Posted to user@beam.apache.org by John Tipper <jo...@hotmail.com> on 2023/07/18 12:10:15 UTC

How to submit Beam Python job onto Kubernetes with Flink runner?

Hi all,

I'm wanting to run a continuous stream processing job using Beam on a Flink runner within Kubernetes. I've been following this tutorial here (https://python.plainenglish.io/apache-beam-flink-cluster-kubernetes-python-a1965f37b7cb) but I'm not sure what the author is referring to when he talks about the "flink master container". I don't understand how I am supposed to submit my Python code into the cluster, when that code is defined within a container image itself.

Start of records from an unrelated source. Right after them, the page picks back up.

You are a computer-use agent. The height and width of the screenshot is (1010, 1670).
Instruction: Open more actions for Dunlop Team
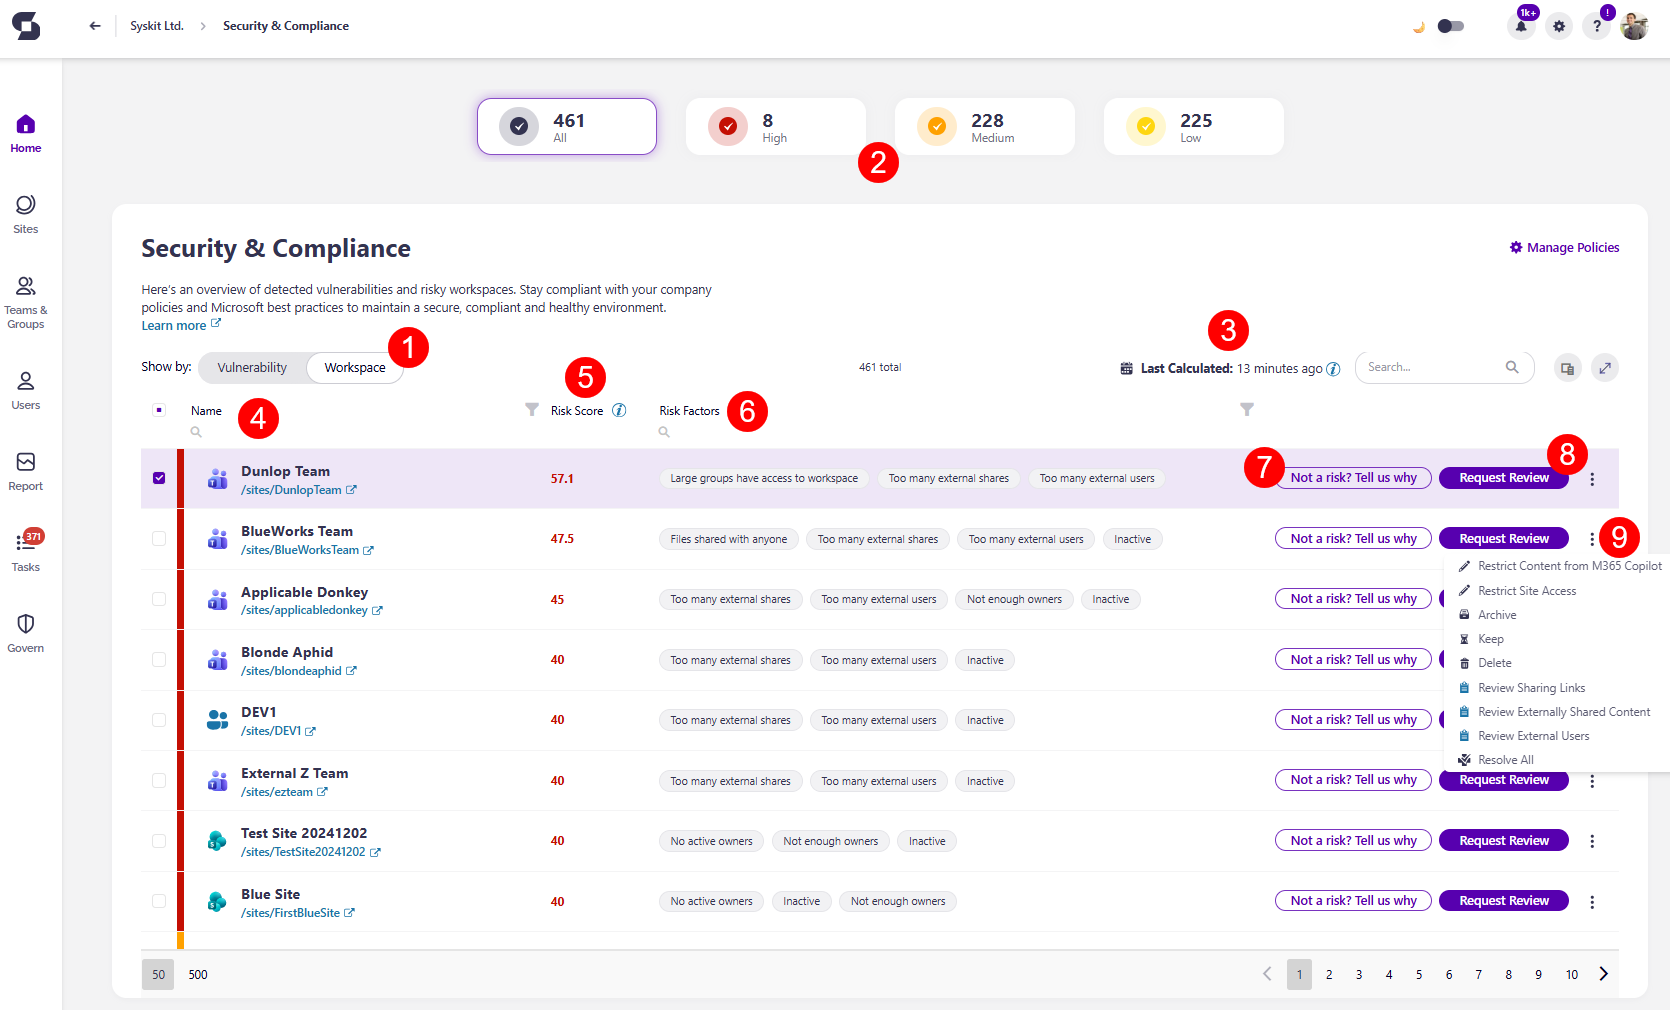tap(1592, 479)
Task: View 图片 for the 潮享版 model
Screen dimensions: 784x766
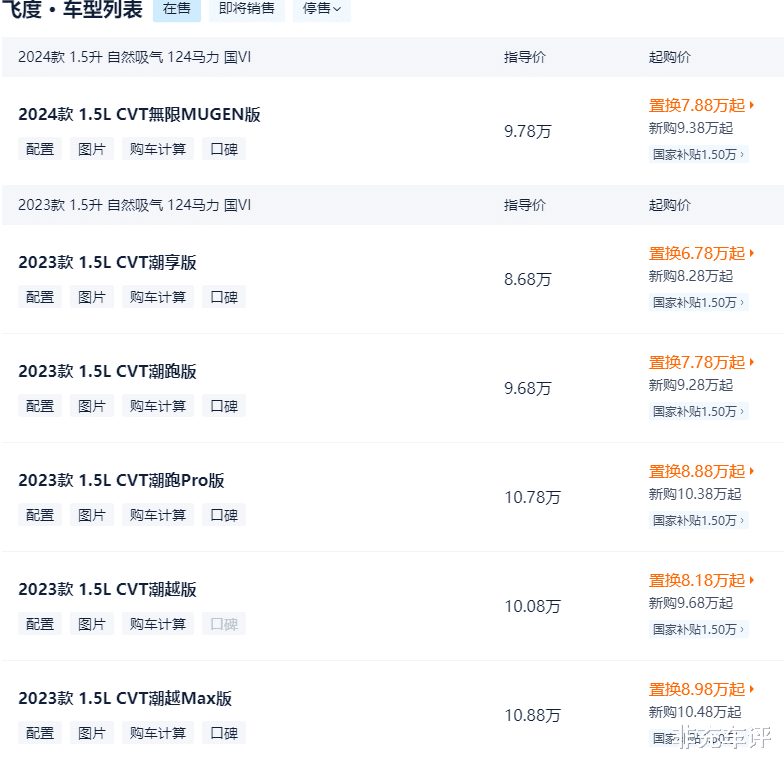Action: 92,297
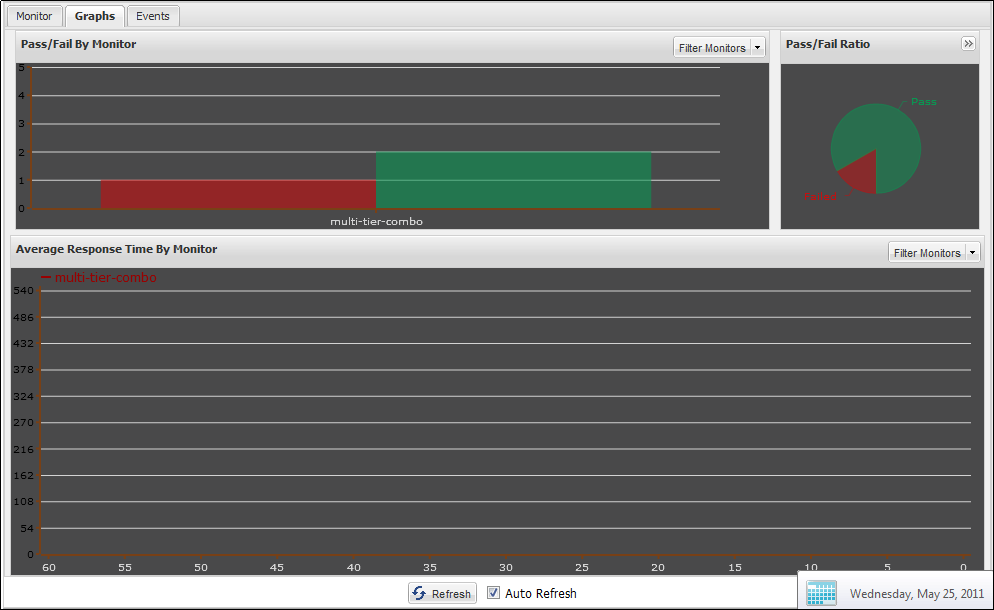The image size is (994, 610).
Task: Click the multi-tier-combo axis label
Action: (x=376, y=221)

The Kubernetes Flink cluster architecture looks like this:


  *   single JobManager, exposes the Flink web UI via a Service and Ingress

  *   multiple Task Managers, each running 2 containers:
     *   Flink task manager
     *   Beam worker pool, which exposes port 50000

The Python code in the example tutorial has Beam configuration which looks like this:

    options = PipelineOptions([
        "--runner=FlinkRunner",
        "--flink_version=1.10",
        "--flink_master=localhost:8081",
        "--environment_type=EXTERNAL",
        "--environment_config=localhost:50000"
    ])


It's clear that when you run this locally as per the tutorial, it speaks to the Beam worker pool to launch the application.  However, if I have a Docker image containing my application code and I want to start this application within Kubernetes, where do I deploy this image in my Kubernetes cluster? Is it as a container within each Task Manager pod (and therefore using localhost:50000 to communicate to Beam)? Or do I create a single pod containing my application code and point that pod at port 50000 of my Task Managers - if so, is the fact that I have multiple Task Managers a problem?

Any pointers to documentation or examples would be really helpful.

Many thanks,

John